TASK DESCRIPTION:
Rescale the part of the listing that opens with the line containing "This screenshot has height=410, width=894." and closes with the line containing "point(329,371)". Write out only those lines again, requests included, with each click coordinate in the answers multiplied by 2.55 and rounded to a whole number (halves round up).

TASK DATA:
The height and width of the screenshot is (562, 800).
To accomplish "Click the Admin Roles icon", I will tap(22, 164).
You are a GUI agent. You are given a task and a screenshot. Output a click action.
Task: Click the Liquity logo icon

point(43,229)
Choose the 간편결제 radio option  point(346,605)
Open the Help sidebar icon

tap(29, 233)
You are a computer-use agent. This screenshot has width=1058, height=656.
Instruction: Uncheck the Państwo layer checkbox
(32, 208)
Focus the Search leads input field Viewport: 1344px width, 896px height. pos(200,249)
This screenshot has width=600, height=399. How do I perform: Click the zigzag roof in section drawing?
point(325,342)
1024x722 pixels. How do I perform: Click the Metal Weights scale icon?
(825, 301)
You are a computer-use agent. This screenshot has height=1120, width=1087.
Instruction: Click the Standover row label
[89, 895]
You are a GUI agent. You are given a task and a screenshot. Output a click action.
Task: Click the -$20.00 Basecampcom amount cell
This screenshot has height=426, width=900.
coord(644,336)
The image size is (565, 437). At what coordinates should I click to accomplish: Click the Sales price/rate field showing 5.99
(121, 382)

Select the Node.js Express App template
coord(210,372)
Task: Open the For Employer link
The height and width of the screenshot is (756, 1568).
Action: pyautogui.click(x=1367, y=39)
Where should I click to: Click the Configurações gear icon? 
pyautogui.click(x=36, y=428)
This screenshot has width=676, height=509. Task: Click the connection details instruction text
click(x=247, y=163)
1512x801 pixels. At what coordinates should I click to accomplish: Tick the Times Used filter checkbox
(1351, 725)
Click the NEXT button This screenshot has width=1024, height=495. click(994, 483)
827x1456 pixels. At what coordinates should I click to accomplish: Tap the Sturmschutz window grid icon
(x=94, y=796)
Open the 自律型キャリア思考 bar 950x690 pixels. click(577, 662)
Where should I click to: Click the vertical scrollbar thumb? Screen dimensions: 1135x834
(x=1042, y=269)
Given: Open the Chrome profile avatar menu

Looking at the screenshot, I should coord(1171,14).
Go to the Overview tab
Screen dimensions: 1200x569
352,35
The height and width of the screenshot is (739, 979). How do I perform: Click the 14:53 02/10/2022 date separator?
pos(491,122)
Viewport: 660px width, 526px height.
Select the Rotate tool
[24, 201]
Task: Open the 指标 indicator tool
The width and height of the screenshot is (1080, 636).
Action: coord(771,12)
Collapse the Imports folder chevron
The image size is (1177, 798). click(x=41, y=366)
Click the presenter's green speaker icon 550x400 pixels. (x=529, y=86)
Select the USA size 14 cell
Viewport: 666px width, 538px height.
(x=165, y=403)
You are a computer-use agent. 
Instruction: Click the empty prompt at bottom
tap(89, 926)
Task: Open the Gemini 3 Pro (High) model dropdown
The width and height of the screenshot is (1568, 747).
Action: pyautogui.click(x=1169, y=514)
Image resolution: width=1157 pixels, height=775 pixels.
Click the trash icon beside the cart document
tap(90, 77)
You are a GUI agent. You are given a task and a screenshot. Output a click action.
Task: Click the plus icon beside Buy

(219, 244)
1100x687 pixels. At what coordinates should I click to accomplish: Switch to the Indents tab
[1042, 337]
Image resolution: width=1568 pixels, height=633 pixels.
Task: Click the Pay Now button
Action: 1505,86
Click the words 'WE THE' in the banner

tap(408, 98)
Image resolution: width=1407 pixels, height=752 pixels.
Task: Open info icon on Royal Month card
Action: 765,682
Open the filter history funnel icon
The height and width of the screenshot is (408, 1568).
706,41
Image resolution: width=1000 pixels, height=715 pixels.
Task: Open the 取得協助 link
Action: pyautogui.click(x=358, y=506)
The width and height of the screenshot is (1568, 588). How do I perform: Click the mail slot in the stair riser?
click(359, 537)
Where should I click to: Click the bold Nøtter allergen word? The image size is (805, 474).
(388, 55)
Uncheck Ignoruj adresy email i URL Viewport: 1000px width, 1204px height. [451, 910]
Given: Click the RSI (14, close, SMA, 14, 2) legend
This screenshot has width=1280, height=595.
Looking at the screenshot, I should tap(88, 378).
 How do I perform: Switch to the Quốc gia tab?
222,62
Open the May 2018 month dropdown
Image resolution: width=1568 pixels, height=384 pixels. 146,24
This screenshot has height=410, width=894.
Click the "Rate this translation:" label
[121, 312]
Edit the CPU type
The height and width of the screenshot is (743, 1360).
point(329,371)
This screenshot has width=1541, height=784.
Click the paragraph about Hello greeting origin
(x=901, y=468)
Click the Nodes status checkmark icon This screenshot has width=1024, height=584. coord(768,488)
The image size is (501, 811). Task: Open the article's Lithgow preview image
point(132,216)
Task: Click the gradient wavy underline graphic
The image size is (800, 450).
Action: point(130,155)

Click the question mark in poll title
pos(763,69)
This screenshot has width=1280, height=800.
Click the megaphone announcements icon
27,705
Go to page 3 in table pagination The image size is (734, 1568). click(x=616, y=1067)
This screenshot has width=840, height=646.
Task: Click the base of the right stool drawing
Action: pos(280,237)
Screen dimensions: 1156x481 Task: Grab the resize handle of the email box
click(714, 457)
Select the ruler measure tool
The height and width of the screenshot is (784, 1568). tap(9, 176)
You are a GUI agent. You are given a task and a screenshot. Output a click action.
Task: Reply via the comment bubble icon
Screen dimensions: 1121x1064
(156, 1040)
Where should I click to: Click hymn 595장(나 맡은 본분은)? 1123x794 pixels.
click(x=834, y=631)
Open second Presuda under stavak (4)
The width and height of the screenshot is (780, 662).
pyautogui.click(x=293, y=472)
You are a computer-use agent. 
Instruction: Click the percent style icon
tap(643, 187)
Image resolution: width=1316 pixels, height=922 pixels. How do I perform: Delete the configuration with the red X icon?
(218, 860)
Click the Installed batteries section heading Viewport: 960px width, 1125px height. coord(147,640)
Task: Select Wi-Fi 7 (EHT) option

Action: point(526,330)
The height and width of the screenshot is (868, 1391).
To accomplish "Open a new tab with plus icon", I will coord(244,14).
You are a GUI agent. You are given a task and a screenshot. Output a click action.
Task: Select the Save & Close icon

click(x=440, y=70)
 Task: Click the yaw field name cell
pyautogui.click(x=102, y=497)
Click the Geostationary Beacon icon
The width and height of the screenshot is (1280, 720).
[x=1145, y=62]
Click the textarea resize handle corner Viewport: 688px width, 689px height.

SOLVED EXERCISE:
This screenshot has height=410, width=894.
Click the "Rate this translation:" label
[309, 796]
Edit the CPU type
The height and width of the screenshot is (743, 1360).
point(839,946)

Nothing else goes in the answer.